● **Working data**:
○ ○ ○ ○ ○

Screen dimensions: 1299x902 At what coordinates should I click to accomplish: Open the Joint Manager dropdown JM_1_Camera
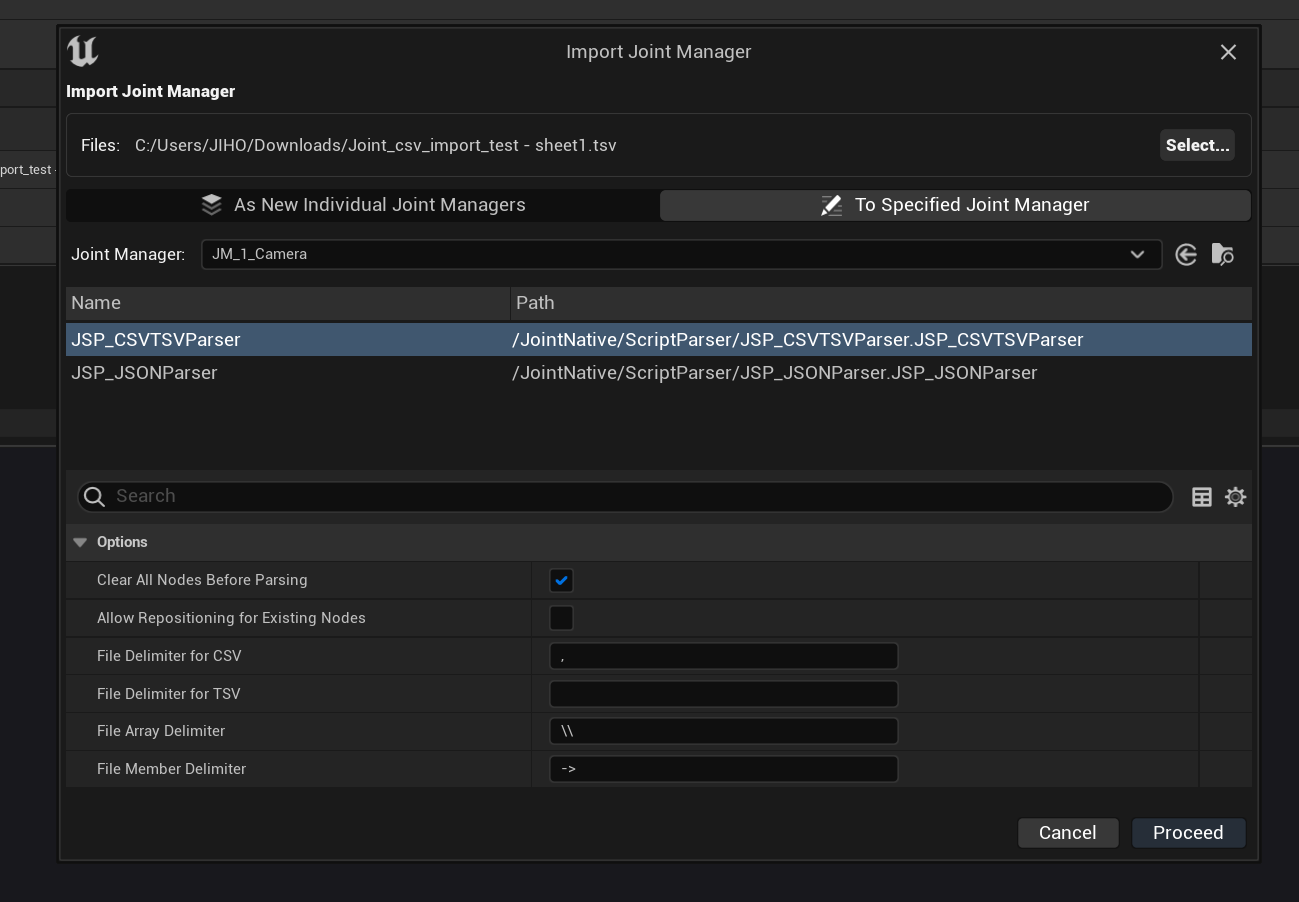(x=680, y=255)
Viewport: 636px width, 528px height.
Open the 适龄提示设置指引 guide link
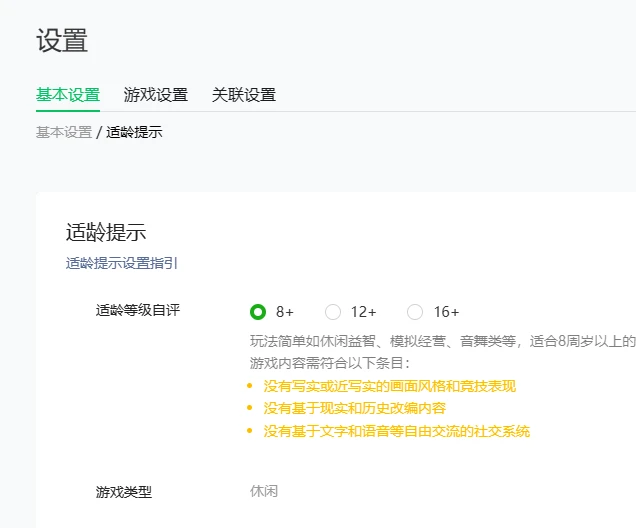122,263
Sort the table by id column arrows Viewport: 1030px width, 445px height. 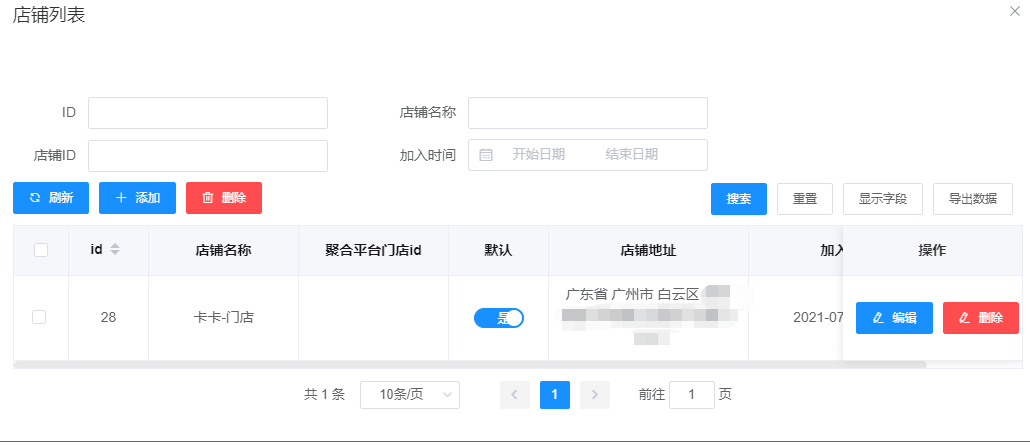pyautogui.click(x=115, y=249)
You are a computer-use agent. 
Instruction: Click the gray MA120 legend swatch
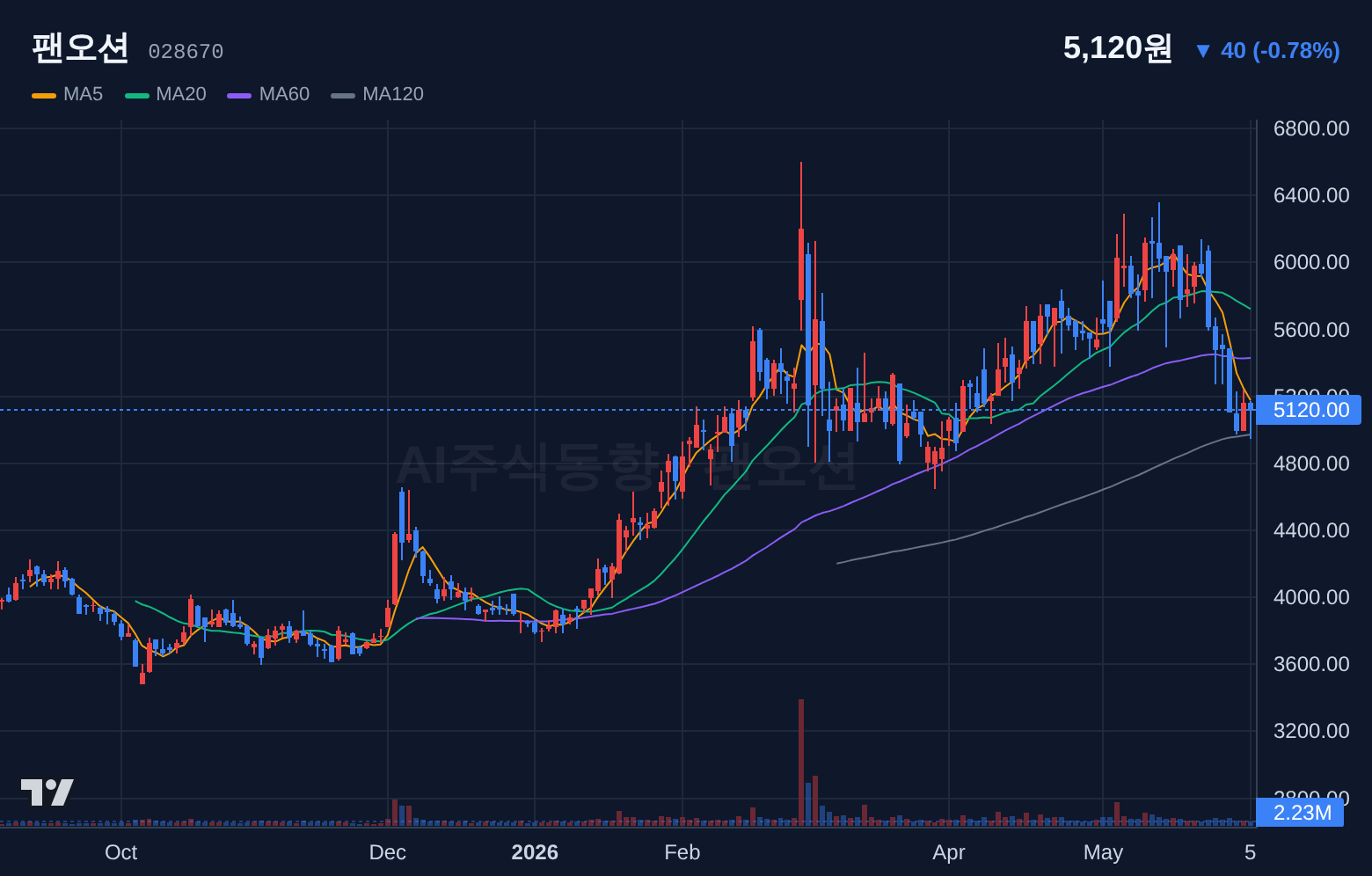pyautogui.click(x=343, y=95)
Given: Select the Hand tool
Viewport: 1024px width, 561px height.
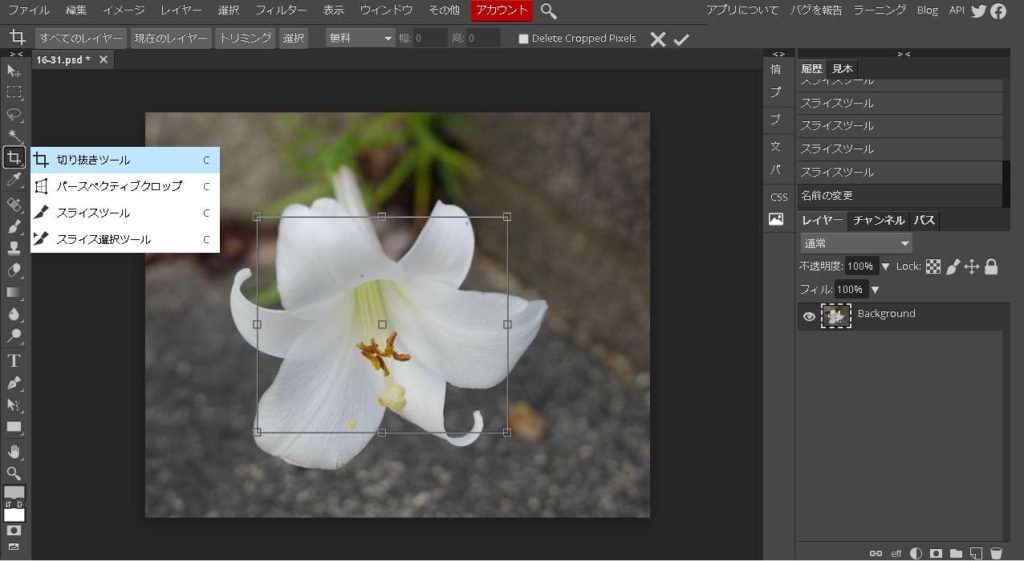Looking at the screenshot, I should (14, 451).
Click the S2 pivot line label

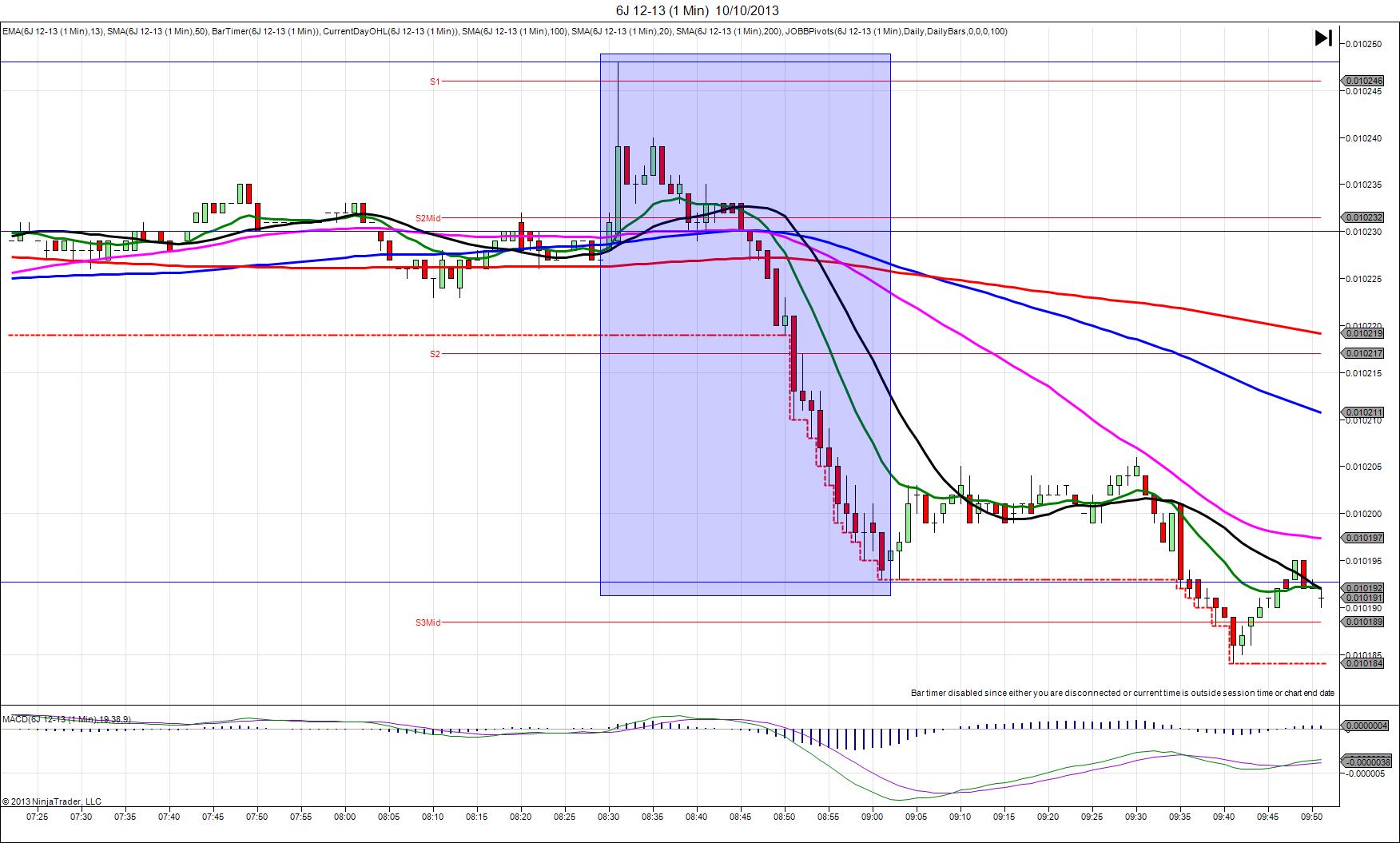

○ ○ ○ ○ ○

● **Exercise instructions**: Exactly the lines from the one containing "You are a computer-use agent." to the end of the records above, both end lines included, are to be printed, and no pictures with them.

● **Expected output**:
You are a computer-use agent. 
Instruction: Click the gray MA120 legend swatch
pyautogui.click(x=343, y=95)
Given: Select the Hand tool
Viewport: 1024px width, 561px height.
Looking at the screenshot, I should (14, 451).
Click the S2 pivot line label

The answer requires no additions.